El rugido de la explosión sacudió toda la fachada del hotel. Un vómito de vidrios rotos se derramó sobre la nieve y quedó allí destellando como diamantes tallados. El perro del seto, que en ese momento se aproximaba a Danny y a su madre, retrocedió, aplastando las verdes orejas, con el rabo entre las patas y encogiéndose abyectamente contra el suelo. Mentalmente, Hallorann lo oyó gañir aterrorizado, y en su cabeza se mezclaron al gemido del perro los rugidos de terror y desconcierto de los leones.

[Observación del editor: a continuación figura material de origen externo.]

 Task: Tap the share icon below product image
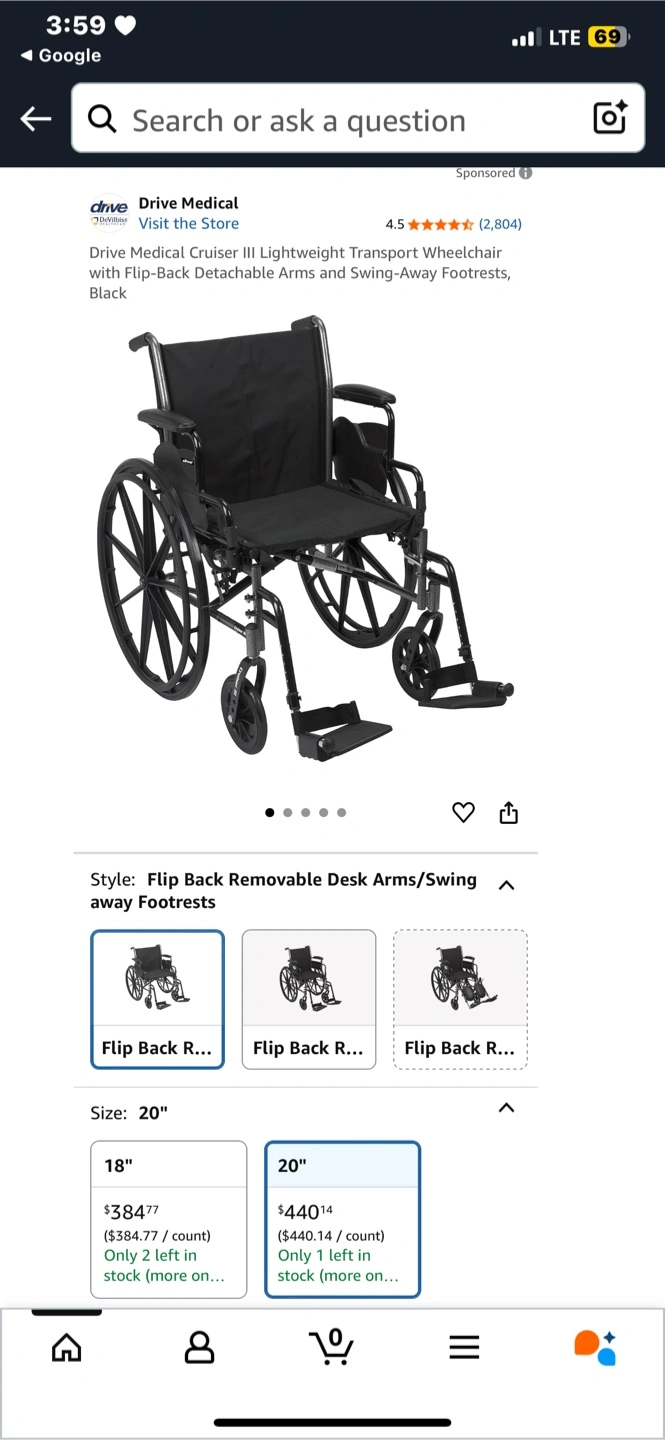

Con esfuerzo, se puso de pie para ir en ayuda de los otros dos, y mientras lo hacía vio algo que le pareció más de pesadilla que todo lo demás: el conejo del seto, todavía cubierto de nieve, se lanzaba desesperadamente contra el enrejado de seguridad que separaba la zona infantil de la carretera, y la malla de acero resonaba, tintineante, con una especie de música de pesadilla como la de una cítara espectral. Desde donde estaba, Hallorann alcanzaba a oír el ruido de las ramas y ramitas tupidamente entretejidas que formaban el cuerpo, al quebrarse con los golpes como si fueran huesos.

—¡Dick! ¡Dick! —gritó Danny, que intentaba ayudar a su madre para que Wendy pudiera subir al vehículo para la nieve. Las ropas que el chico había conseguido rescatar del hotel para ellos dos estaban dispersas sobre la nieve, tal como habían caído. De pronto, Hallorann cayó en la cuenta de que Wendy apenas si tenía puesta su ropa de dormir, Danny no tenía suficiente abrigo, y la temperatura debía estar en los doce grados bajo cero.

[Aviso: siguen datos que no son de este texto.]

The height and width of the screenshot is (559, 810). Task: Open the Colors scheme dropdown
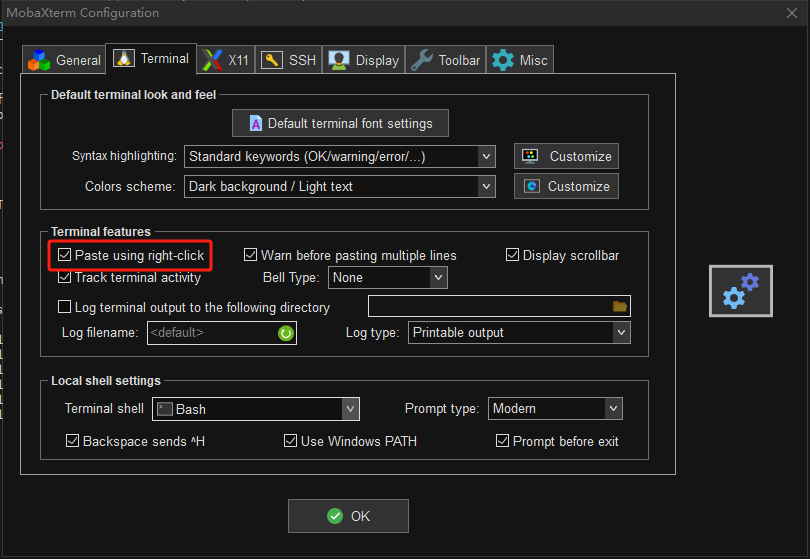coord(486,186)
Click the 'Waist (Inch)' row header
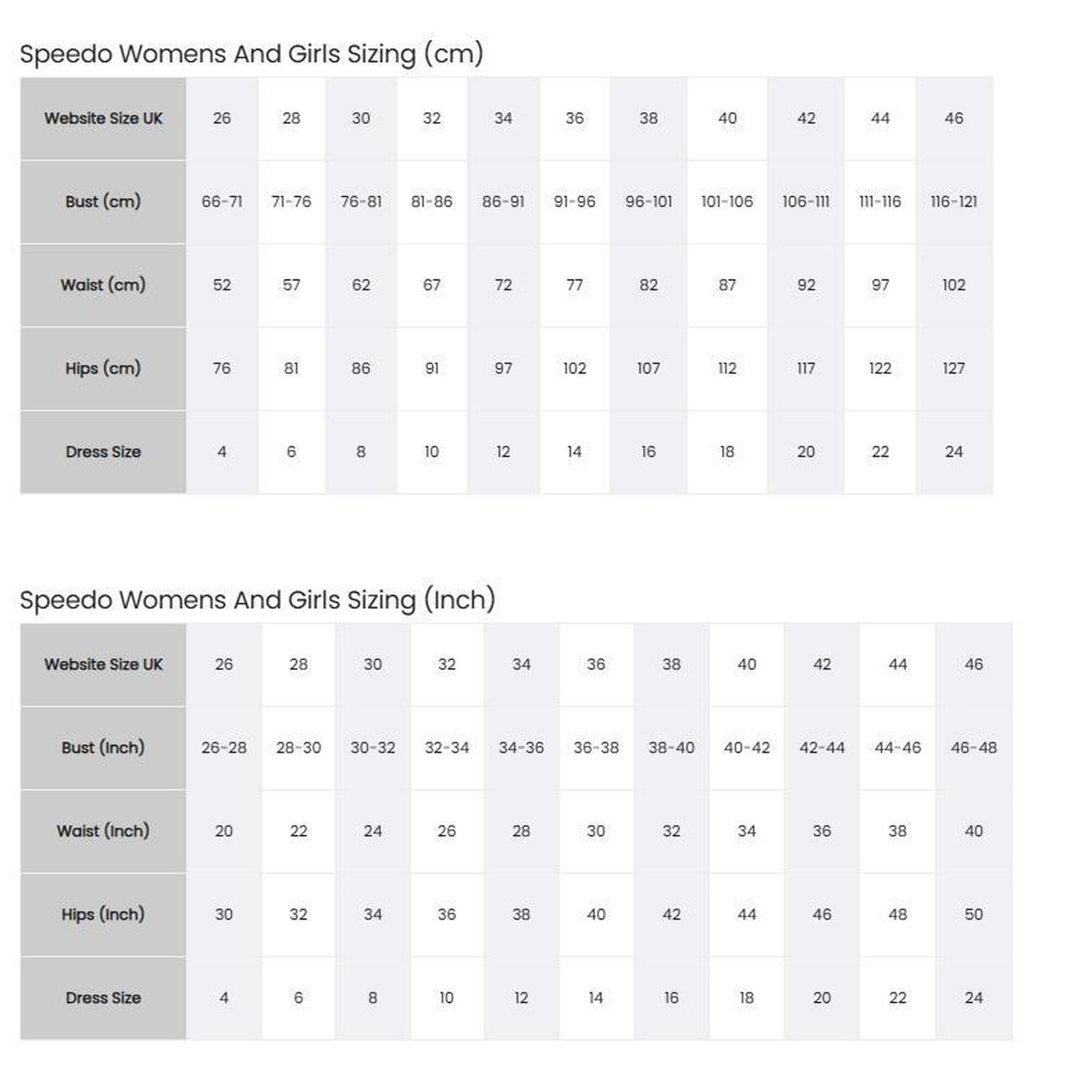 click(x=103, y=831)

(dios mío si esta mujer está descalza).

Trabajosamente volvió atrás sobre la nieve para recoger el abrigo de ella, sus botas, el chaquetón de Danny, los guantes que pudo. Después volvió a la carrera hacia ellos, hundiéndose a veces hasta la cadera en la nieve, para volver a salir con fatigoso esfuerzo.

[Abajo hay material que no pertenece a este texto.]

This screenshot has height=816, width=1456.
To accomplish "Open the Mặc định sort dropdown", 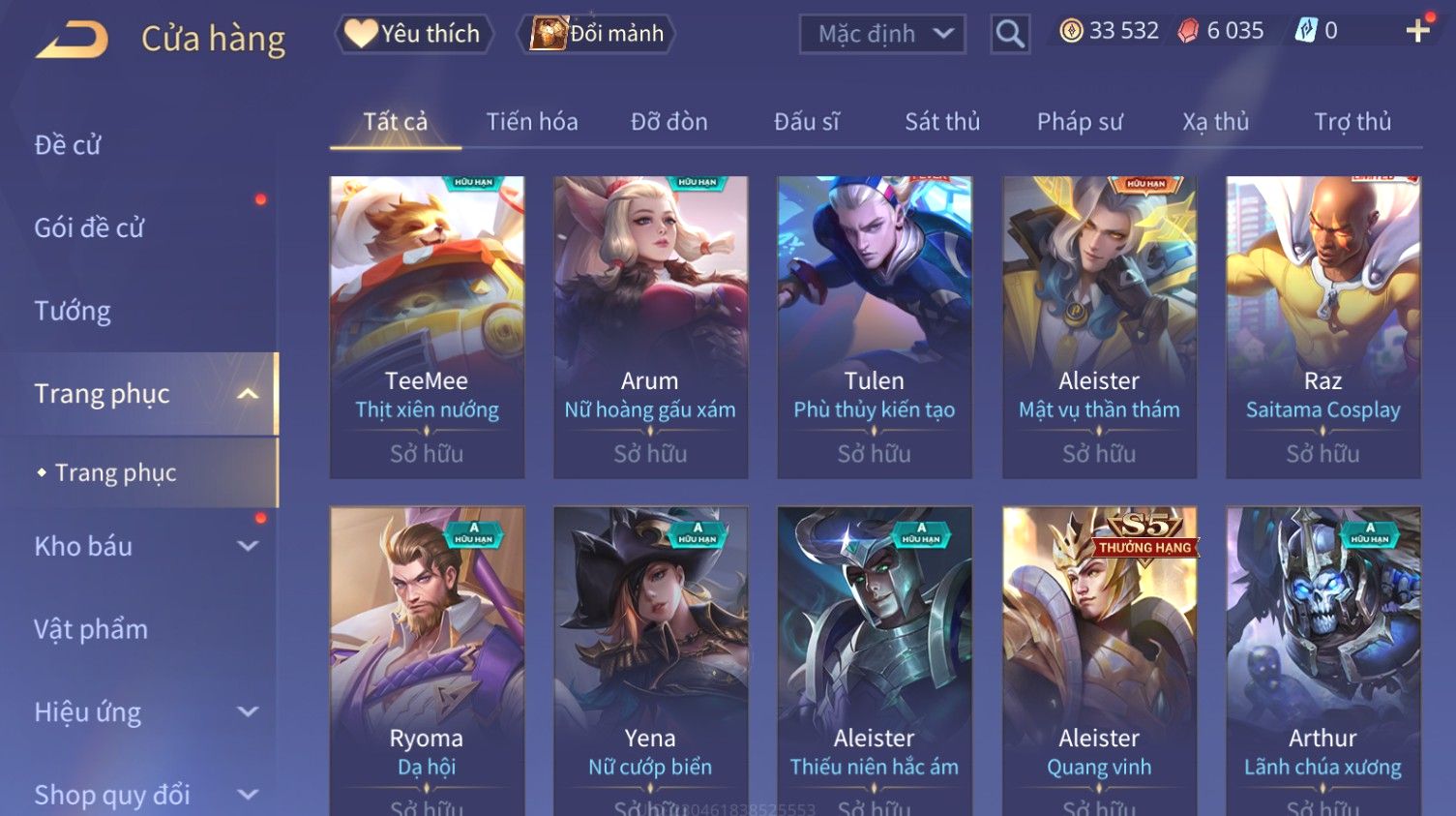I will 882,34.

Wendy estaba horriblemente pálida, con un costado del cuello cubierto de sangre proveniente del lóbulo de la oreja herida; la sangre empezaba a congelársele.

—No puedo —balbuceó, ya casi inconsciente—. No… no puedo. Lo siento.

Danny miró a Hallorann con ojos suplicantes.

—Ya saldremos de ésta —le aseguró Hallorann, y volvió a alzar a Wendy—. Vamos.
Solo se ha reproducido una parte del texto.